[SOAL LATIHAN]:
a - Sebutkan semua rekomendasi strategis yang tercantum dalam teks tentang komunikasi krisis.
b - Tulis ulang bagian teks tentang komunikasi krisis dari "Rekomendasi Strategis" sampai "dan jurnalis independen.", dengan "tokoh lokal" diganti menjadi "tokoh masyarakat".

[CUPLIKAN HALAMAN]:
════════════════════
Dampak Komunikasi yang Tidak Terkelola
Minimnya strategi komunikasi krisis berdampak langsung pada: Kehilangan legitimasi publik oleh pengembang, penurunan kepercayaan terhadap pemerintah daerah dan BPN, terbangunnya solidaritas horizontal antar-warga pesisir serta meningkatnya tekanan terhadap kebijakan tata ruang dan pertanahan.
Secara strategis, ini menjadi pelajaran penting bahwa dalam krisis modern, pengelolaan komunikasi—khususnya di ruang digital—bukan hanya kebutuhan reputasi, tapi juga kebutuhan politik dan sosial.
Rekomendasi Strategis
Berdasarkan analisis di atas, berikut adalah rekomendasi yang bisa diambil: pembentukan tim komunikasi krisis lintas sektor di tingkat pusat dan daerah, pelatihan komunikasi digital untuk instansi pemerintah dan pengembang, pembuatan kanal digital partisipatif yang memungkinkan warga pesisir menyuarakan keluhan secara sistematis, transparansi dokumen dan proses hukum melalui website resmi dan media sosial serta kolaborasi narasi dengan tokoh lokal dan jurnalis independen.
════════════════════
[CUPLIKAN ITEM]:
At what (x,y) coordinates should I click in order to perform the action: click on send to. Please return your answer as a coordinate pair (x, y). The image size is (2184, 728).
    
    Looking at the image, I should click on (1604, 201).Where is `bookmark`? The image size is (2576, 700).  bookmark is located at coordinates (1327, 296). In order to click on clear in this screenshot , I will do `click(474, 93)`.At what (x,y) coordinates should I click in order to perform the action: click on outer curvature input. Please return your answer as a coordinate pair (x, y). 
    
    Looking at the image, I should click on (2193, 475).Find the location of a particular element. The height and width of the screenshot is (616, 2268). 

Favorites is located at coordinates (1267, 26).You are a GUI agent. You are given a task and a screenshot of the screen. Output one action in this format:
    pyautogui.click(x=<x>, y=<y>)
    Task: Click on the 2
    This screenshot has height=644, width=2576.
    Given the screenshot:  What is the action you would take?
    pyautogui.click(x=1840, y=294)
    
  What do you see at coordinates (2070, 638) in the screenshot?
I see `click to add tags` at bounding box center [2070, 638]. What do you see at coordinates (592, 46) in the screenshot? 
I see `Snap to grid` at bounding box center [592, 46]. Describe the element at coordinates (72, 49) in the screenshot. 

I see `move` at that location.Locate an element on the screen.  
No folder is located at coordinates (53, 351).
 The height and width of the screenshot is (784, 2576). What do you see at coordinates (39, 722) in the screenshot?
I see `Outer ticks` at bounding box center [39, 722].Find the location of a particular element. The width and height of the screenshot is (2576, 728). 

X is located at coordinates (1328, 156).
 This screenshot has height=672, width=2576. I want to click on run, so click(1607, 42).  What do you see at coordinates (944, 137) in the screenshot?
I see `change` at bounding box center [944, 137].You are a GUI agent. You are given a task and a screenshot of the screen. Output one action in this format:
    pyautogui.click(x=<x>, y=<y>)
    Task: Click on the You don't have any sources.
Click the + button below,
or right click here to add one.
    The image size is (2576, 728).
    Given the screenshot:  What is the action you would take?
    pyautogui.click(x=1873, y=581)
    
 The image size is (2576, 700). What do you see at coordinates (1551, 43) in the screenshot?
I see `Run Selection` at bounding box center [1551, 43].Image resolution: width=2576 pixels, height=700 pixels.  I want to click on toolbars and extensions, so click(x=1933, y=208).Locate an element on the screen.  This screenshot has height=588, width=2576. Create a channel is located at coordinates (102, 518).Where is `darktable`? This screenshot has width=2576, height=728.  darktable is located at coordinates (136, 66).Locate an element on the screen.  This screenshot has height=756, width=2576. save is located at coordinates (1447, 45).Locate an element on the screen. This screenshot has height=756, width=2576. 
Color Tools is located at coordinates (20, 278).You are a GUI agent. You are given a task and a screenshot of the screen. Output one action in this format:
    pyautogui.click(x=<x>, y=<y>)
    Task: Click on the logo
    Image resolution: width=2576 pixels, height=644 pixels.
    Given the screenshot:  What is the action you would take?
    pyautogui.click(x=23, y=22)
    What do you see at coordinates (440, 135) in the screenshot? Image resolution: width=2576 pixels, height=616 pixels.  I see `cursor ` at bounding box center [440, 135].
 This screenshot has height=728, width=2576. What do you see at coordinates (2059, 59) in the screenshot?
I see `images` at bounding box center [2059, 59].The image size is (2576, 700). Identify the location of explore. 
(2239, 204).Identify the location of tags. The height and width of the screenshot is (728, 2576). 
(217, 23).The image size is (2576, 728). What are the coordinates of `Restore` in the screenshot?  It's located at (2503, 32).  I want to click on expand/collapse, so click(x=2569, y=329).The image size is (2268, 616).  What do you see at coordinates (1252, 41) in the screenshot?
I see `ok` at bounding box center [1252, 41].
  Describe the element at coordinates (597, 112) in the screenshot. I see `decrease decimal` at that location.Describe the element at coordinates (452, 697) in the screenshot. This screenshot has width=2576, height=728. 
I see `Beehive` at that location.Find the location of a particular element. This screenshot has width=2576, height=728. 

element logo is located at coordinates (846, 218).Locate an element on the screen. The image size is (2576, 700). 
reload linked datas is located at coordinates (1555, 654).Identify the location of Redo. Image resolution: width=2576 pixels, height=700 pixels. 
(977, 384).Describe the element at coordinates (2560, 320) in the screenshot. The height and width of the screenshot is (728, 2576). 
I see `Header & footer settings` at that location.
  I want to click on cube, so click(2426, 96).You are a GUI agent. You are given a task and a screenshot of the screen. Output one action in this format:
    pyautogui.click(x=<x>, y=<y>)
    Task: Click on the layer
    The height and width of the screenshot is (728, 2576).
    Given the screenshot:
════════════════════
[PEMBAHASAN SOAL]:
a -
- Pembentukan tim komunikasi krisis lintas sektor di tingkat pusat dan daerah
- Pelatihan komunikasi digital untuk instansi pemerintah dan pengembang
- Pembuatan kanal digital partisipatif yang memungkinkan warga pesisir menyuarakan keluhan secara sistematis
- Transparansi dokumen dan proses hukum melalui website resmi dan media sosial
- Kolaborasi narasi dengan tokoh lokal dan jurnalis independen

b -
Rekomendasi Strategis
Berdasarkan analisis di atas, berikut adalah rekomendasi yang bisa diambil: pembentukan tim komunikasi krisis lintas sektor di tingkat pusat dan daerah, pelatihan komunikasi digital untuk instansi pemerintah dan pengembang, pembuatan kanal digital partisipatif yang memungkinkan warga pesisir menyuarakan keluhan secara sistematis, transparansi dokumen dan proses hukum melalui website resmi dan media sosial serta kolaborasi narasi dengan tokoh masyarakat dan jurnalis independen.